● Provided entries:
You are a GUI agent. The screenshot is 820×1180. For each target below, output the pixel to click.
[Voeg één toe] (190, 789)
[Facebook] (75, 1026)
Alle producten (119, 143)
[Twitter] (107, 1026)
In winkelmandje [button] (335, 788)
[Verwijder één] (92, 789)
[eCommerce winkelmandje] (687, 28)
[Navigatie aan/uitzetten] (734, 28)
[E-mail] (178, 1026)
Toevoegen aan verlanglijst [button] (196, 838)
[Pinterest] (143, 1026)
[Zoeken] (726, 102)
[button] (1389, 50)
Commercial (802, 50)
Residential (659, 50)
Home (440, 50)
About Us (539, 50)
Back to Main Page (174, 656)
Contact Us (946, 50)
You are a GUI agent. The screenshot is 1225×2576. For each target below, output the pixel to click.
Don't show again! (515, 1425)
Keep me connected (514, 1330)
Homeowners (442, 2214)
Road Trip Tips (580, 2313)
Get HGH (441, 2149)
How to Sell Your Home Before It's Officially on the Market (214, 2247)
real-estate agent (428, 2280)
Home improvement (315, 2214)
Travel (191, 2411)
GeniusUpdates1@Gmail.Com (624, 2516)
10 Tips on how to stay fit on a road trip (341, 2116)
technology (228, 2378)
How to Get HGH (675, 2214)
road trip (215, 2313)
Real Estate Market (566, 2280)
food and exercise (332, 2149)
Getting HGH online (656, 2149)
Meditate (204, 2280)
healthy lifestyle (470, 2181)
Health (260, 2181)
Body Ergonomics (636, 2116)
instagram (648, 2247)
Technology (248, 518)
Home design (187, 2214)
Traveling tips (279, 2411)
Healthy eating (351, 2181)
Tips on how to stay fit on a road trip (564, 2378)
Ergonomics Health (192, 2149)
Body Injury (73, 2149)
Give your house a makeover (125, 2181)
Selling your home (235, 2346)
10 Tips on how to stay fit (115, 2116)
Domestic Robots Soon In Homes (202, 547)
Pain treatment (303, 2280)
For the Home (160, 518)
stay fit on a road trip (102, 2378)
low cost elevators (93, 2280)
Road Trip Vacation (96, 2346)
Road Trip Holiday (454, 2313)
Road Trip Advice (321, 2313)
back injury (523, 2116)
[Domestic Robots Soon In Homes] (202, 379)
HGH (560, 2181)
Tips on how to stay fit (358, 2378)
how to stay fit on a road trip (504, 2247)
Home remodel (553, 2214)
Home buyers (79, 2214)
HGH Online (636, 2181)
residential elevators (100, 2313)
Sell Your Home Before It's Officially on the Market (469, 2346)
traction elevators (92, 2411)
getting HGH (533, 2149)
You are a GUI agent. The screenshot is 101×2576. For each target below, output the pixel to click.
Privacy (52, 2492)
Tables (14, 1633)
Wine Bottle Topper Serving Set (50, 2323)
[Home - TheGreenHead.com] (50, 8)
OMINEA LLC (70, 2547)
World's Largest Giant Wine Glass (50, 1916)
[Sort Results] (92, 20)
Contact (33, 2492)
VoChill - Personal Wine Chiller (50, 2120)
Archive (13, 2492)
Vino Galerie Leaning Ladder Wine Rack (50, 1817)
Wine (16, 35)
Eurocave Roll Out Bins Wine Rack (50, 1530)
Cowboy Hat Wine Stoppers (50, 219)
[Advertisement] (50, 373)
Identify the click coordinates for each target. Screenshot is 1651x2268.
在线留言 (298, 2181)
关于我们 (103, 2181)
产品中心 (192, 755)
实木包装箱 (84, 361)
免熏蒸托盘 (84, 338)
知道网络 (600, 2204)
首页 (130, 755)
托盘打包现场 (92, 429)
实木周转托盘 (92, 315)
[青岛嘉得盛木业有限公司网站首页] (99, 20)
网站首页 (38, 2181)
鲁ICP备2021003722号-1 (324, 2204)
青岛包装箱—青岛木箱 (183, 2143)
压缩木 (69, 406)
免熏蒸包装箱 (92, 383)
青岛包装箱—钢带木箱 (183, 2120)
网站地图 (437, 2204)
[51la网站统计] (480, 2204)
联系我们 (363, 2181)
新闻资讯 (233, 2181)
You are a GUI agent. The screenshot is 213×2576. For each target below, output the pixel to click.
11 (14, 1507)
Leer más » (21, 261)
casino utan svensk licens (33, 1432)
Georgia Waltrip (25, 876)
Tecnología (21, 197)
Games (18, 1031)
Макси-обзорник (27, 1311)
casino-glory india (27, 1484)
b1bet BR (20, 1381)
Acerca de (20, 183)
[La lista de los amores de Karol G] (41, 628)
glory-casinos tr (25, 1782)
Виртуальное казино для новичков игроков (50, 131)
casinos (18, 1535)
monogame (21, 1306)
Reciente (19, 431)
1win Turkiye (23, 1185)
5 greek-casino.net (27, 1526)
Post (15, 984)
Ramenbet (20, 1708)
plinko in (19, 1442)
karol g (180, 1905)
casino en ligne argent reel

● Try it:
Which lines in the entries above contain "Robots"? Pull each of them out.

● Answer:
Domestic Robots Soon In Homes (202, 547)
[Domestic Robots Soon In Homes] (202, 379)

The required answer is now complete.